--- Information supplied Enclosed Below ---

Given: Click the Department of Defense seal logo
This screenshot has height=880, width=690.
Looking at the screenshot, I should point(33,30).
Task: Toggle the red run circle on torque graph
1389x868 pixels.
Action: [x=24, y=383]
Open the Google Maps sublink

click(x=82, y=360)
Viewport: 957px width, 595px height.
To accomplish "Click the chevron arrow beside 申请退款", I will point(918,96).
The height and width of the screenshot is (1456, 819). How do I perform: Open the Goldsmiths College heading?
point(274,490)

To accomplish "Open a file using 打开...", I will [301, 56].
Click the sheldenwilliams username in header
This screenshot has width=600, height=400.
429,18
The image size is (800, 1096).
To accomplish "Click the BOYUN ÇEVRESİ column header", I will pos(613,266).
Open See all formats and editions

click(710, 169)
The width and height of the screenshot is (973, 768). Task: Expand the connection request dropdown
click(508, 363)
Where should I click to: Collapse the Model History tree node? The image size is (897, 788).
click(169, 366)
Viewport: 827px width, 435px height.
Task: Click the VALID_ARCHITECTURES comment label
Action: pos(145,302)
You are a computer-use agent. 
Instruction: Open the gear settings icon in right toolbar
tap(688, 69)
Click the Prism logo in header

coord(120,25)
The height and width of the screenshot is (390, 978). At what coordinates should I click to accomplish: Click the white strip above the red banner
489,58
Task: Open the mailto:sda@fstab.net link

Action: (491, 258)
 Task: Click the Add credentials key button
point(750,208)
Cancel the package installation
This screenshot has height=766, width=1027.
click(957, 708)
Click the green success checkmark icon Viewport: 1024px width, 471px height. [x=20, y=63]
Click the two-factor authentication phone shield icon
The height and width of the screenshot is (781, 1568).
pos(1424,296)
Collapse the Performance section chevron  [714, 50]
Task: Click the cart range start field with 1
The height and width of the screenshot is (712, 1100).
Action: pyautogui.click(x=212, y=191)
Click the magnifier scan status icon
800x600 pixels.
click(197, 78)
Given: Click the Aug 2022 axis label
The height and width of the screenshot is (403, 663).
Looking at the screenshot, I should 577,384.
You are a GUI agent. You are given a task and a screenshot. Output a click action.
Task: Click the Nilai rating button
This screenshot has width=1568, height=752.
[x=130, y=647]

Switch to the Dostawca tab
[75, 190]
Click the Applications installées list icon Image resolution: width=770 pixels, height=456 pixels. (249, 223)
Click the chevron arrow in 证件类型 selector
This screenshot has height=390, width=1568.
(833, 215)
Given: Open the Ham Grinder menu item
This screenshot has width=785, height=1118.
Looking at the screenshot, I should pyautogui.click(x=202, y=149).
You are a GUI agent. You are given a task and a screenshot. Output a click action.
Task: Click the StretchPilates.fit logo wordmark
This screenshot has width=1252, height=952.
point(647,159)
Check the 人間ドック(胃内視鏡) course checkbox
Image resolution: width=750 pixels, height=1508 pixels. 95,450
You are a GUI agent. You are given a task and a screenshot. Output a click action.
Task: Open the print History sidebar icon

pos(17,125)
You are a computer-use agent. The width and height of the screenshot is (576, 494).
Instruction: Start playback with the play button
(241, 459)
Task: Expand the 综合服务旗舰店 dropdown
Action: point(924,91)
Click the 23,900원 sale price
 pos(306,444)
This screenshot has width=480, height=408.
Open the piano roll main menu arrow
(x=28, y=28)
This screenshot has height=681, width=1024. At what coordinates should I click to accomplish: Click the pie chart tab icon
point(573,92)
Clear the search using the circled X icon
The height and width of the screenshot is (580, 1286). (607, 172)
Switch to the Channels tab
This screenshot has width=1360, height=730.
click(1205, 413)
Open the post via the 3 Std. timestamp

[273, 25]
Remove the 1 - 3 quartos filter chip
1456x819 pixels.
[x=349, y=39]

--- End of Enclosed Information supplied ---

» **Task requirements**: Your answer should be an exact transcription of the data above.

» **Response to the task**:
Given: Click the Department of Defense seal logo
This screenshot has height=880, width=690.
Looking at the screenshot, I should point(33,30).
Task: Toggle the red run circle on torque graph
1389x868 pixels.
Action: [x=24, y=383]
Open the Google Maps sublink

click(x=82, y=360)
Viewport: 957px width, 595px height.
To accomplish "Click the chevron arrow beside 申请退款", I will point(918,96).
The height and width of the screenshot is (1456, 819). How do I perform: Open the Goldsmiths College heading?
point(274,490)

To accomplish "Open a file using 打开...", I will [301, 56].
Click the sheldenwilliams username in header
This screenshot has width=600, height=400.
429,18
The image size is (800, 1096).
To accomplish "Click the BOYUN ÇEVRESİ column header", I will pos(613,266).
Open See all formats and editions

click(710, 169)
The width and height of the screenshot is (973, 768). Task: Expand the connection request dropdown
click(508, 363)
Where should I click to: Collapse the Model History tree node? The image size is (897, 788).
click(169, 366)
Viewport: 827px width, 435px height.
Task: Click the VALID_ARCHITECTURES comment label
Action: pos(145,302)
You are a computer-use agent. 
Instruction: Open the gear settings icon in right toolbar
tap(688, 69)
Click the Prism logo in header

coord(120,25)
The height and width of the screenshot is (390, 978). At what coordinates should I click to accomplish: Click the white strip above the red banner
489,58
Task: Open the mailto:sda@fstab.net link

Action: (491, 258)
 Task: Click the Add credentials key button
point(750,208)
Cancel the package installation
This screenshot has height=766, width=1027.
click(957, 708)
Click the green success checkmark icon Viewport: 1024px width, 471px height. [x=20, y=63]
Click the two-factor authentication phone shield icon
The height and width of the screenshot is (781, 1568).
pos(1424,296)
Collapse the Performance section chevron  [714, 50]
Task: Click the cart range start field with 1
The height and width of the screenshot is (712, 1100).
Action: pyautogui.click(x=212, y=191)
Click the magnifier scan status icon
800x600 pixels.
click(197, 78)
Given: Click the Aug 2022 axis label
The height and width of the screenshot is (403, 663).
Looking at the screenshot, I should 577,384.
You are a GUI agent. You are given a task and a screenshot. Output a click action.
Task: Click the Nilai rating button
This screenshot has width=1568, height=752.
[x=130, y=647]

Switch to the Dostawca tab
[75, 190]
Click the Applications installées list icon Image resolution: width=770 pixels, height=456 pixels. (249, 223)
Click the chevron arrow in 证件类型 selector
This screenshot has height=390, width=1568.
(833, 215)
Given: Open the Ham Grinder menu item
This screenshot has width=785, height=1118.
Looking at the screenshot, I should pyautogui.click(x=202, y=149).
You are a GUI agent. You are given a task and a screenshot. Output a click action.
Task: Click the StretchPilates.fit logo wordmark
This screenshot has width=1252, height=952.
point(647,159)
Check the 人間ドック(胃内視鏡) course checkbox
Image resolution: width=750 pixels, height=1508 pixels. 95,450
You are a GUI agent. You are given a task and a screenshot. Output a click action.
Task: Open the print History sidebar icon

pos(17,125)
You are a computer-use agent. The width and height of the screenshot is (576, 494).
Instruction: Start playback with the play button
(241, 459)
Task: Expand the 综合服务旗舰店 dropdown
Action: point(924,91)
Click the 23,900원 sale price
 pos(306,444)
This screenshot has width=480, height=408.
Open the piano roll main menu arrow
(x=28, y=28)
This screenshot has height=681, width=1024. At what coordinates should I click to accomplish: Click the pie chart tab icon
point(573,92)
Clear the search using the circled X icon
The height and width of the screenshot is (580, 1286). (607, 172)
Switch to the Channels tab
This screenshot has width=1360, height=730.
click(1205, 413)
Open the post via the 3 Std. timestamp

[273, 25]
Remove the 1 - 3 quartos filter chip
1456x819 pixels.
[x=349, y=39]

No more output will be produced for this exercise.